▶ Your objective
Can you reproduce the records below word for word, without the pictures?
※
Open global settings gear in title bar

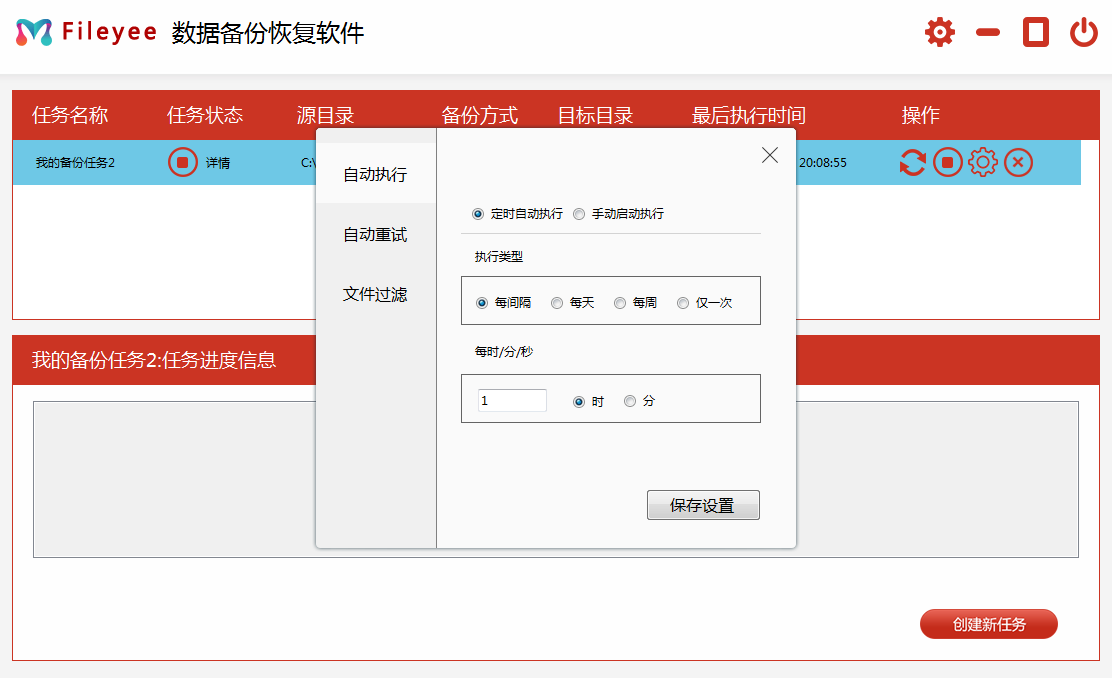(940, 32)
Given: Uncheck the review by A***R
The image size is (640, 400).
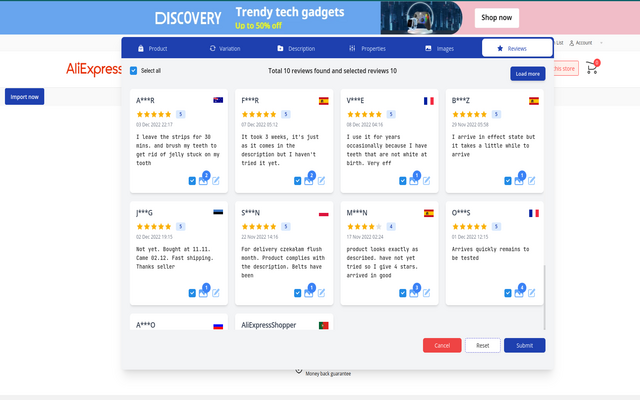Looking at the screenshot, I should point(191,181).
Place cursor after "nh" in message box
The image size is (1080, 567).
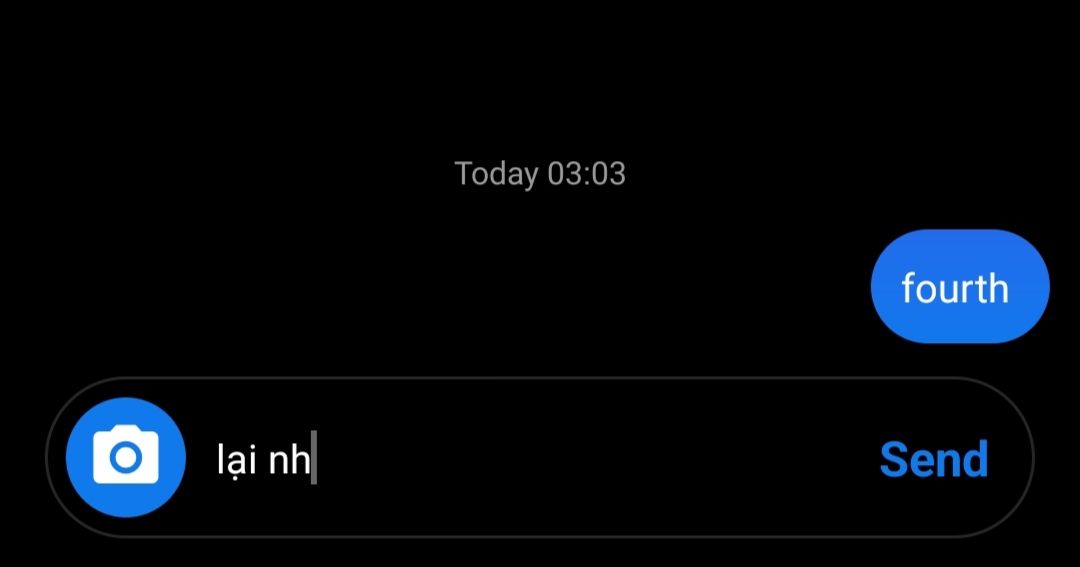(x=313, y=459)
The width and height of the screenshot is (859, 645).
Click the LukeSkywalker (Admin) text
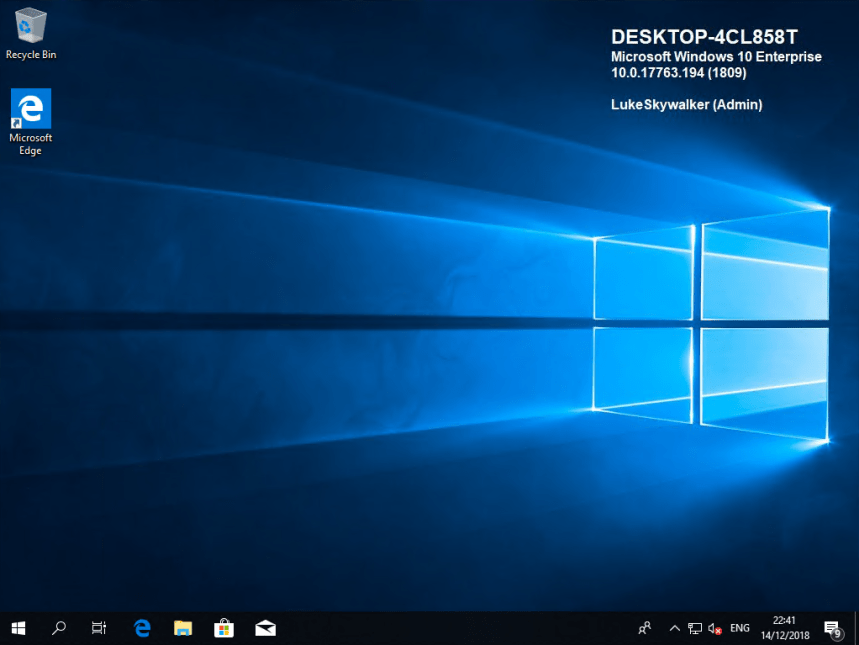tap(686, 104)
※
▶ Exercise result
Open global settings gear in title bar

(940, 32)
Given: Uncheck the review by A***R
The image size is (640, 400).
Looking at the screenshot, I should point(191,181).
Place cursor after "nh" in message box
The image size is (1080, 567).
(x=313, y=459)
The width and height of the screenshot is (859, 645).
Click the LukeSkywalker (Admin) text
tap(686, 104)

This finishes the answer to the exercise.